Eines kann man Bundesgesundheitsminister Lauterbach in der Corona-Pandemie nicht vorwerfen: Mangel an Phantasie. Nachdem der umtriebige SPD-Politiker in einer einzigen Nacht den »Wellenbrecher«-Lockdown erfand und für diesen Herbst die Ankunft von »Killer-Viren« prognostizierte, revolutioniert er nun den Corona-Test. Der Spürhund soll es in Zukunft richten.
Auf der Basis einer Studie verkündete Professor Lauterbach über Twitter: »Spürhunde können COVID zuverlässig riechen und feststellen. Sie können wahrscheinlich auch auf neue Varianten spezialisiert werden. Für Flughäfen wäre dies eine zusätzliche Sicherheit.«
Begleitet wird der Tweet des ›Angstministers‹ von der ersten Seite der insgesamt 11-seitigen Studie. Sie ist übersät mit neongelben Markierungen. Lauterbach hat ersichtlich zumindest die erste Seite gelesen.
Der Tweet wird dagegen von einer Spott-Kanonade begleitet. Gleich der erste Schuss trifft ins Ziel: »Manche Hunde planen sogar schon wieder an der Impfpflicht für Herbst«, schreibt User Dr. Lockdown Viehler. Andere User machen sich Sorgen um die Hunde. Wieder andere um den gesundheitlichen Zustand des Ministers.

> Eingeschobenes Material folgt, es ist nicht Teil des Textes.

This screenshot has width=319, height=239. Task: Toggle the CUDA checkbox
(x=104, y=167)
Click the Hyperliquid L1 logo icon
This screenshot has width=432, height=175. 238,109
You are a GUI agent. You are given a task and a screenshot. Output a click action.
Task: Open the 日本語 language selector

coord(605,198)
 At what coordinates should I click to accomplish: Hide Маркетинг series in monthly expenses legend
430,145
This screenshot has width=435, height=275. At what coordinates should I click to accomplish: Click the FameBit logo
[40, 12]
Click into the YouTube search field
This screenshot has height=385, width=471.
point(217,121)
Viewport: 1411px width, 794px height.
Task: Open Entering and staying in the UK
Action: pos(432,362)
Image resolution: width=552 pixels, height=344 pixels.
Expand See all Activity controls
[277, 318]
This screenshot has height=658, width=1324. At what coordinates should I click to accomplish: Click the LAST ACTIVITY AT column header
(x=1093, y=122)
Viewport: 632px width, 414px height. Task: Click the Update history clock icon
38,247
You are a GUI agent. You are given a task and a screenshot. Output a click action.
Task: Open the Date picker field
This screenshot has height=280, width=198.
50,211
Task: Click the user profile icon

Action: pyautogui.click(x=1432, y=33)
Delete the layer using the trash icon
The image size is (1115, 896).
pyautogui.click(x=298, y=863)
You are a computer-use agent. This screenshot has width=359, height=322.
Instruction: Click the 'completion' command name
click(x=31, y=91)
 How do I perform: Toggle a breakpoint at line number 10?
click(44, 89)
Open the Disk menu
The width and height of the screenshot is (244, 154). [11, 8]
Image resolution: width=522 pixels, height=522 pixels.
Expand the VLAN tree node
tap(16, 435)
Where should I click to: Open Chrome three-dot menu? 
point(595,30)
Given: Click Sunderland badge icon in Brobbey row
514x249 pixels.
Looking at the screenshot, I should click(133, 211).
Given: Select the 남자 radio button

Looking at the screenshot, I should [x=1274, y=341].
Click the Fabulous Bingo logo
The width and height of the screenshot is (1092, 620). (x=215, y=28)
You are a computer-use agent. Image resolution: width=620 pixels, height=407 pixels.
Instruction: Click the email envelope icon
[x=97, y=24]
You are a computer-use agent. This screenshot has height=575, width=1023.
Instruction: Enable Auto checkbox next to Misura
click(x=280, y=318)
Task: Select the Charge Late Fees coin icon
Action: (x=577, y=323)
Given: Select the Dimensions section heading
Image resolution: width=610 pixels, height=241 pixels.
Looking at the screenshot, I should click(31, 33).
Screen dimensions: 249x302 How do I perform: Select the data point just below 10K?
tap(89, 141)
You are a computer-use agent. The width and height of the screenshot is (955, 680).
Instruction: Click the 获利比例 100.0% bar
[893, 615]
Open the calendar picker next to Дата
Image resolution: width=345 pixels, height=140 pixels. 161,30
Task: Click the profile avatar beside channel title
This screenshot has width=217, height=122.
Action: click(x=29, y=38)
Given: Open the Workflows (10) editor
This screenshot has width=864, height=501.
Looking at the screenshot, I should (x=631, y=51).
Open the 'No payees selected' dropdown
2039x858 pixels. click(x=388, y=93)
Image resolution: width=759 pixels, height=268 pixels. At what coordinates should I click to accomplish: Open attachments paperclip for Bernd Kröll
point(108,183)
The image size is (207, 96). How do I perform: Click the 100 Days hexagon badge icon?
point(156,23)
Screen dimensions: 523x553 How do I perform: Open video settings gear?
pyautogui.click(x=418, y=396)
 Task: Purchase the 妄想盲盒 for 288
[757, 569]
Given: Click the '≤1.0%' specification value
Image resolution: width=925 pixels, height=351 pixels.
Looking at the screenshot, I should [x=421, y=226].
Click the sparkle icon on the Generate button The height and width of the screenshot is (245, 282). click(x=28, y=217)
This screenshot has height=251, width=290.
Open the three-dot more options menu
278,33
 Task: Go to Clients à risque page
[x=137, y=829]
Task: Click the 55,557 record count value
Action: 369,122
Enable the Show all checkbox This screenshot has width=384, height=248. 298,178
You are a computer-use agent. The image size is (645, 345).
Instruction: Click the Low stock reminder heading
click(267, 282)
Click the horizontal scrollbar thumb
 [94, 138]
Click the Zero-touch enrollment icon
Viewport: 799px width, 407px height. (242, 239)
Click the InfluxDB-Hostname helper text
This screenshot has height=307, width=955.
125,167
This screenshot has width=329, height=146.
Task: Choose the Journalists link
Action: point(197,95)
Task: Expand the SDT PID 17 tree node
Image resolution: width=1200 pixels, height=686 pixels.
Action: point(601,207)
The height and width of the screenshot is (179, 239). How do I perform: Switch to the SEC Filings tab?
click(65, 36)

Nicht gelesen hat Lauterbach dann wohl das Kleingedruckte der Studie, also den Teil nach der Zusammenfassung zu Anfang. Dort heißt es zu den Grenzen der Studie:
Hunde, die zuvor als Drogenspürhunde eingesetzt wurden, könnten auch dann anschlagen, wenn gar kein Corona vorliegt. Dazu kommen Fehler in der Konfiguration der Experimente, die das Ergebnis beeinflussen konnten. Zu möglichen Virus-Varianten können die Autoren im wesentlichen nur spekulieren. In jedem Fall scheiterten die Hunde an der natürlichen Variante des Virus, wie die Studie gesteht.
Die wichtigste Erkenntnis haben sich die Wissenschaftler für den vorletzten Satz aufgehoben: »Im realen Umfeld konnten wir die Ergebnisse unserer Validierungsstudie für negative Proben verifizieren, aber die Fähigkeit der Hunde, positive Proben zu erkennen, konnte wegen der geringen Prävalenz positiver Personen nicht bestätigt werden.«
Vielleicht sollte Karl Lauterbach Studien bis zum Ende durchlesen. Nicht dass jemand am Flughafen »mit« Drogen einreist, »wegen« Corona aufgespürt wird und nach einem negativen PCR-Test die Quarantäne mitsamt seinen Drogen verlässt.
Und Lauterbach sollte die Studien verstehen. »Spürhunde können COVID zuverlässig riechen und feststellen«, behauptet der Minister. Doch genau das können Spürhunde eben nicht, wie besagte Studie zeigen kann.